• [Task instructions] Your answer should be only the lines below from the one with "Viewport: 864px width, 602px height." to the one with "Click the divider", repeated exactly, ends included.

• [Extracted material]
┄┄┄┄┄┄┄┄┄┄
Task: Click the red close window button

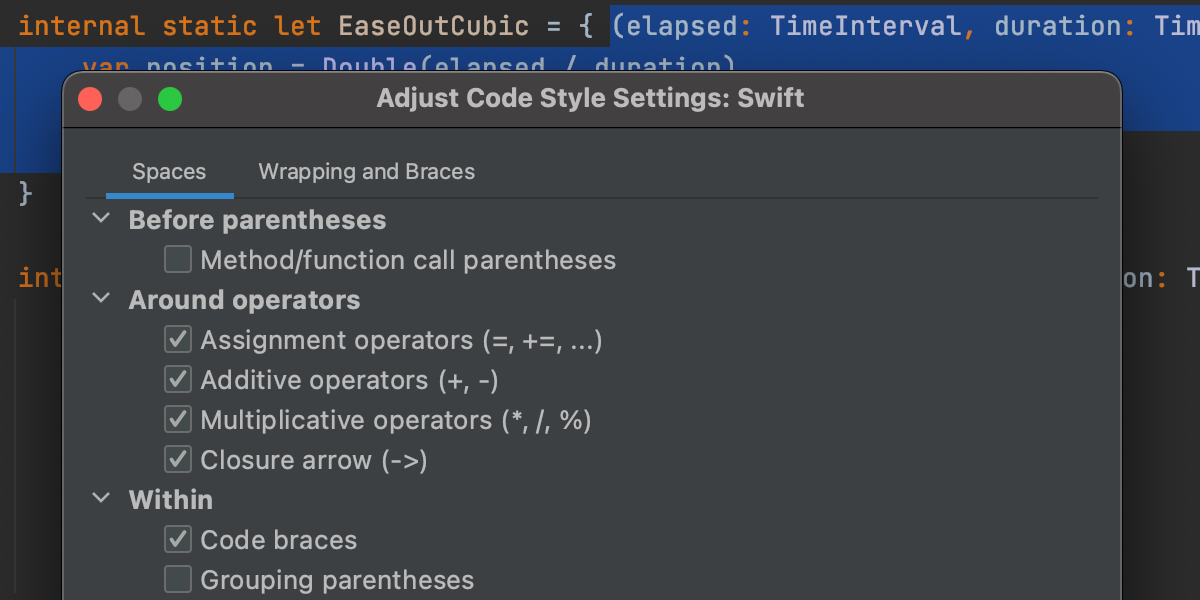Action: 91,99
┄┄┄┄┄┄┄┄┄┄
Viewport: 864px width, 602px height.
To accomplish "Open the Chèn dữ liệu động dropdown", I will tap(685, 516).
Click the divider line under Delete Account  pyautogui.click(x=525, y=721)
┄┄┄┄┄┄┄┄┄┄
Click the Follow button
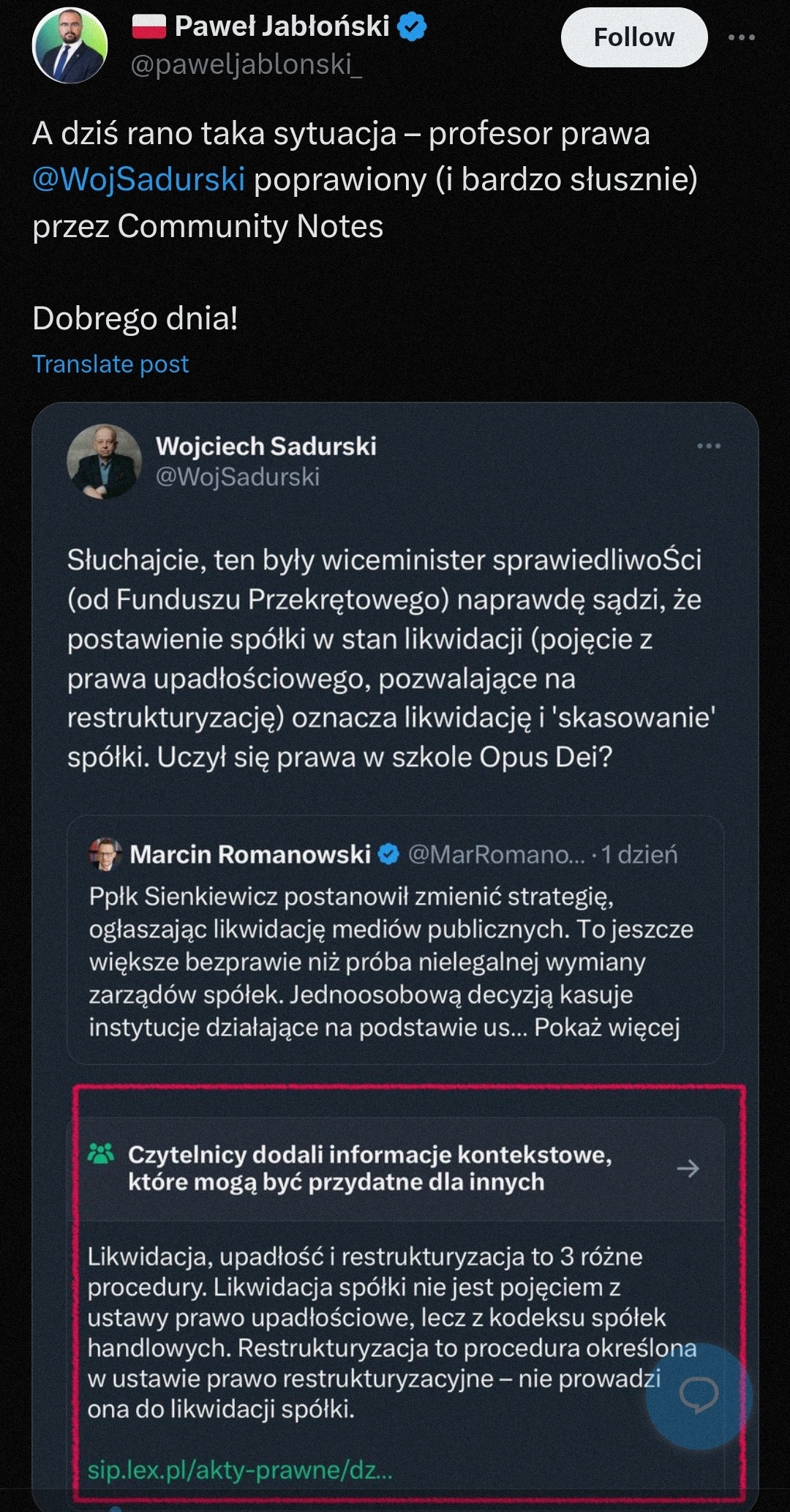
┄┄┄┄┄┄┄┄┄┄
• [Expected output]
Viewport: 864px width, 602px height.
To accomplish "Open the Chèn dữ liệu động dropdown", I will tap(685, 516).
Click the divider line under Delete Account  pyautogui.click(x=525, y=721)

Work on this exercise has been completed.